- _Directions_:
Please reproduce the data in full, exactly as it stands.

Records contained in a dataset
Segment Open

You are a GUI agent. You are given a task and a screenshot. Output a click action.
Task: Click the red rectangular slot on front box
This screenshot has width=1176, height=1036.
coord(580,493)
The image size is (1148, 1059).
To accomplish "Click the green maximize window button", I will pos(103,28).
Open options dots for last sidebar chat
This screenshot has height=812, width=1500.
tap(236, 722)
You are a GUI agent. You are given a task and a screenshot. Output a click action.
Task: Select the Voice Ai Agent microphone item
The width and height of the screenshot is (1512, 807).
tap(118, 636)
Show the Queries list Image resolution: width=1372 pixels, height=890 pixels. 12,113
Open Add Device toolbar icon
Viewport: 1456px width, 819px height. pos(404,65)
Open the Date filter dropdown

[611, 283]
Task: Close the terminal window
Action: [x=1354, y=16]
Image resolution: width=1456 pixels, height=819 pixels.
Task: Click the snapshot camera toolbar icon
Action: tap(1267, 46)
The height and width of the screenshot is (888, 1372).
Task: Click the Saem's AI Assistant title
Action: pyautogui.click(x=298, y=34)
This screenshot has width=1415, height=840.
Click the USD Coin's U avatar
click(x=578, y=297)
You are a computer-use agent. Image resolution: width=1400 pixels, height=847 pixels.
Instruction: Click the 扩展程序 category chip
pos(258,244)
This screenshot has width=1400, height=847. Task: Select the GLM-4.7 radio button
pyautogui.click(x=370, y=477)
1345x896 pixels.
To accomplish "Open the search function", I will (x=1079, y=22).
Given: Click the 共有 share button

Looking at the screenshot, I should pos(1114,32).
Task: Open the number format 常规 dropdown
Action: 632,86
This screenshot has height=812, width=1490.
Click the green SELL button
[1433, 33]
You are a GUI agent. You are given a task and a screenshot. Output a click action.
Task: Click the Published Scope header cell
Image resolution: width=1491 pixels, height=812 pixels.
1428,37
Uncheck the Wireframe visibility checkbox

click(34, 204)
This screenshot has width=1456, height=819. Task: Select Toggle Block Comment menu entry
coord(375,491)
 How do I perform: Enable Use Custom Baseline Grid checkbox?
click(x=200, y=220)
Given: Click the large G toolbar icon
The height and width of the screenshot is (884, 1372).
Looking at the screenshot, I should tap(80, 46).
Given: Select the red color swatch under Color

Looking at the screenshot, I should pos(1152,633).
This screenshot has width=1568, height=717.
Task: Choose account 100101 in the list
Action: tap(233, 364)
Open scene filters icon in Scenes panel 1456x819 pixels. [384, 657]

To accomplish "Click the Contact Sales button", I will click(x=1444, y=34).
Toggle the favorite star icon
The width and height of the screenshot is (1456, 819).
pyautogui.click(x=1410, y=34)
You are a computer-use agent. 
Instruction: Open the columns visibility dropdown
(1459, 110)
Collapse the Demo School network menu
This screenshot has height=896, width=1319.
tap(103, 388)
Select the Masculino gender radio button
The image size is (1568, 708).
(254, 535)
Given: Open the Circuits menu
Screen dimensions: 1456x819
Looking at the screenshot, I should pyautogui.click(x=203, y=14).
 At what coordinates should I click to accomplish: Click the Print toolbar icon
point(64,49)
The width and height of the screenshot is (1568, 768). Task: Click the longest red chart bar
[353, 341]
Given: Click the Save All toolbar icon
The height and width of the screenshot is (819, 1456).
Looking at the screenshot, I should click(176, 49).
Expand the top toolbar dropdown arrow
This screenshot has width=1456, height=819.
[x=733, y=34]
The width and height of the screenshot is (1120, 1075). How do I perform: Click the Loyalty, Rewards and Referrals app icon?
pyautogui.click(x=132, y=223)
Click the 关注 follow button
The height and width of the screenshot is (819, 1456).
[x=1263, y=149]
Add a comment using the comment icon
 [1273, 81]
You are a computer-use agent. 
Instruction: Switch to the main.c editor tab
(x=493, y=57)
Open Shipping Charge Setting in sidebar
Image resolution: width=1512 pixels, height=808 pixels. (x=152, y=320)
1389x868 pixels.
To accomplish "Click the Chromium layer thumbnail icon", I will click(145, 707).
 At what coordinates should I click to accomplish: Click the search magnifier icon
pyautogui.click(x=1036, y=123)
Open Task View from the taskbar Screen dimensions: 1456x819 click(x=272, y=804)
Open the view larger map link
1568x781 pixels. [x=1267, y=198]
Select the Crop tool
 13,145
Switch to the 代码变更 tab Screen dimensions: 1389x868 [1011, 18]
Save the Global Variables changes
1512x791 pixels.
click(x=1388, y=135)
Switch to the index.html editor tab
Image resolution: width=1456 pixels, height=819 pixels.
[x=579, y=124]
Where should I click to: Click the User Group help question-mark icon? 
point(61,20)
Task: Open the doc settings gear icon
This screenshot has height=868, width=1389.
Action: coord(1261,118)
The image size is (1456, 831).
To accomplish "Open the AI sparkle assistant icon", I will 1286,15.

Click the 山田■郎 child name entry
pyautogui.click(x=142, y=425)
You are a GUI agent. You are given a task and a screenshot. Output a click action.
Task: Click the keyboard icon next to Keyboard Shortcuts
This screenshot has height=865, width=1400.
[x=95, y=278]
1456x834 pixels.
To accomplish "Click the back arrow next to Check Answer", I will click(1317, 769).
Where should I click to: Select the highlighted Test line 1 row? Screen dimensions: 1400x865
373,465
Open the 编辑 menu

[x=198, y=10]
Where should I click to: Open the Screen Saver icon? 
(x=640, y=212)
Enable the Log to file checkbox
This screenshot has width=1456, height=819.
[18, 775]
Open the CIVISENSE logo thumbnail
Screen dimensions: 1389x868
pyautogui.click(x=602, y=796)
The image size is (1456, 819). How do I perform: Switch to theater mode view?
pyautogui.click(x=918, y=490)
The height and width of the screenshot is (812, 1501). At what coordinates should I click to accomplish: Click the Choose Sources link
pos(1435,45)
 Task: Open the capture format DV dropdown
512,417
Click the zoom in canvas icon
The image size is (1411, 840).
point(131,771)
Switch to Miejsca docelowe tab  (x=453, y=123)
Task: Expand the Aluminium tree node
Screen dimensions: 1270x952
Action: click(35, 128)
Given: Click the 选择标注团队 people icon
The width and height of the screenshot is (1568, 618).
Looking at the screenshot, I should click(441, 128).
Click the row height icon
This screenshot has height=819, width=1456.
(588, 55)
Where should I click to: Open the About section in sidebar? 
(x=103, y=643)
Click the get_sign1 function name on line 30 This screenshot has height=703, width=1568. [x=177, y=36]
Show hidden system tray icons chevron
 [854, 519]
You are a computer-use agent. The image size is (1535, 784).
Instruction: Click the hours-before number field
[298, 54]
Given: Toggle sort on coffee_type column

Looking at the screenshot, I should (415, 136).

Segment Closed

- _Solution for this task_:
You are a GUI agent. You are given a task and a screenshot. Output a click action.
Task: Click the red rectangular slot on front box
This screenshot has width=1176, height=1036.
coord(580,493)
The image size is (1148, 1059).
To accomplish "Click the green maximize window button", I will pos(103,28).
Open options dots for last sidebar chat
This screenshot has height=812, width=1500.
tap(236, 722)
You are a GUI agent. You are given a task and a screenshot. Output a click action.
Task: Select the Voice Ai Agent microphone item
The width and height of the screenshot is (1512, 807).
tap(118, 636)
Show the Queries list Image resolution: width=1372 pixels, height=890 pixels. 12,113
Open Add Device toolbar icon
Viewport: 1456px width, 819px height. pos(404,65)
Open the Date filter dropdown

[611, 283]
Task: Close the terminal window
Action: [x=1354, y=16]
Image resolution: width=1456 pixels, height=819 pixels.
Task: Click the snapshot camera toolbar icon
Action: tap(1267, 46)
The height and width of the screenshot is (888, 1372).
Task: Click the Saem's AI Assistant title
Action: pyautogui.click(x=298, y=34)
This screenshot has width=1415, height=840.
Click the USD Coin's U avatar
click(x=578, y=297)
You are a computer-use agent. Image resolution: width=1400 pixels, height=847 pixels.
Instruction: Click the 扩展程序 category chip
pos(258,244)
This screenshot has width=1400, height=847. Task: Select the GLM-4.7 radio button
pyautogui.click(x=370, y=477)
1345x896 pixels.
To accomplish "Open the search function", I will (x=1079, y=22).
Given: Click the 共有 share button

Looking at the screenshot, I should pos(1114,32).
Task: Open the number format 常规 dropdown
Action: 632,86
This screenshot has height=812, width=1490.
Click the green SELL button
[1433, 33]
You are a GUI agent. You are given a task and a screenshot. Output a click action.
Task: Click the Published Scope header cell
Image resolution: width=1491 pixels, height=812 pixels.
1428,37
Uncheck the Wireframe visibility checkbox

click(34, 204)
This screenshot has width=1456, height=819. Task: Select Toggle Block Comment menu entry
coord(375,491)
 How do I perform: Enable Use Custom Baseline Grid checkbox?
click(x=200, y=220)
Given: Click the large G toolbar icon
The height and width of the screenshot is (884, 1372).
Looking at the screenshot, I should tap(80, 46).
Given: Select the red color swatch under Color

Looking at the screenshot, I should pos(1152,633).
This screenshot has width=1568, height=717.
Task: Choose account 100101 in the list
Action: tap(233, 364)
Open scene filters icon in Scenes panel 1456x819 pixels. [384, 657]

To accomplish "Click the Contact Sales button", I will click(x=1444, y=34).
Toggle the favorite star icon
The width and height of the screenshot is (1456, 819).
pyautogui.click(x=1410, y=34)
You are a computer-use agent. 
Instruction: Open the columns visibility dropdown
(1459, 110)
Collapse the Demo School network menu
This screenshot has height=896, width=1319.
tap(103, 388)
Select the Masculino gender radio button
The image size is (1568, 708).
(254, 535)
Given: Open the Circuits menu
Screen dimensions: 1456x819
Looking at the screenshot, I should pyautogui.click(x=203, y=14).
 At what coordinates should I click to accomplish: Click the Print toolbar icon
point(64,49)
The width and height of the screenshot is (1568, 768). Task: Click the longest red chart bar
[353, 341]
Given: Click the Save All toolbar icon
The height and width of the screenshot is (819, 1456).
Looking at the screenshot, I should click(176, 49).
Expand the top toolbar dropdown arrow
This screenshot has width=1456, height=819.
[x=733, y=34]
The width and height of the screenshot is (1120, 1075). How do I perform: Click the Loyalty, Rewards and Referrals app icon?
pyautogui.click(x=132, y=223)
Click the 关注 follow button
The height and width of the screenshot is (819, 1456).
[x=1263, y=149]
Add a comment using the comment icon
 [1273, 81]
You are a computer-use agent. 
Instruction: Switch to the main.c editor tab
(x=493, y=57)
Open Shipping Charge Setting in sidebar
Image resolution: width=1512 pixels, height=808 pixels. (x=152, y=320)
1389x868 pixels.
To accomplish "Click the Chromium layer thumbnail icon", I will click(145, 707).
 At what coordinates should I click to accomplish: Click the search magnifier icon
pyautogui.click(x=1036, y=123)
Open Task View from the taskbar Screen dimensions: 1456x819 click(x=272, y=804)
Open the view larger map link
1568x781 pixels. [x=1267, y=198]
Select the Crop tool
 13,145
Switch to the 代码变更 tab Screen dimensions: 1389x868 [1011, 18]
Save the Global Variables changes
1512x791 pixels.
click(x=1388, y=135)
Switch to the index.html editor tab
Image resolution: width=1456 pixels, height=819 pixels.
[x=579, y=124]
Where should I click to: Click the User Group help question-mark icon? 
point(61,20)
Task: Open the doc settings gear icon
This screenshot has height=868, width=1389.
Action: coord(1261,118)
The image size is (1456, 831).
To accomplish "Open the AI sparkle assistant icon", I will 1286,15.

Click the 山田■郎 child name entry
pyautogui.click(x=142, y=425)
You are a GUI agent. You are given a task and a screenshot. Output a click action.
Task: Click the keyboard icon next to Keyboard Shortcuts
This screenshot has height=865, width=1400.
[x=95, y=278]
1456x834 pixels.
To accomplish "Click the back arrow next to Check Answer", I will click(1317, 769).
Where should I click to: Select the highlighted Test line 1 row? Screen dimensions: 1400x865
373,465
Open the 编辑 menu

[x=198, y=10]
Where should I click to: Open the Screen Saver icon? 
(x=640, y=212)
Enable the Log to file checkbox
This screenshot has width=1456, height=819.
[18, 775]
Open the CIVISENSE logo thumbnail
Screen dimensions: 1389x868
pyautogui.click(x=602, y=796)
The image size is (1456, 819). How do I perform: Switch to theater mode view?
pyautogui.click(x=918, y=490)
The height and width of the screenshot is (812, 1501). At what coordinates should I click to accomplish: Click the Choose Sources link
pos(1435,45)
 Task: Open the capture format DV dropdown
512,417
Click the zoom in canvas icon
The image size is (1411, 840).
point(131,771)
Switch to Miejsca docelowe tab  (x=453, y=123)
Task: Expand the Aluminium tree node
Screen dimensions: 1270x952
Action: click(35, 128)
Given: Click the 选择标注团队 people icon
The width and height of the screenshot is (1568, 618).
Looking at the screenshot, I should click(441, 128).
Click the row height icon
This screenshot has height=819, width=1456.
(588, 55)
Where should I click to: Open the About section in sidebar? 
(x=103, y=643)
Click the get_sign1 function name on line 30 This screenshot has height=703, width=1568. [x=177, y=36]
Show hidden system tray icons chevron
 [854, 519]
You are a computer-use agent. The image size is (1535, 784).
Instruction: Click the hours-before number field
[298, 54]
Given: Toggle sort on coffee_type column

Looking at the screenshot, I should (415, 136).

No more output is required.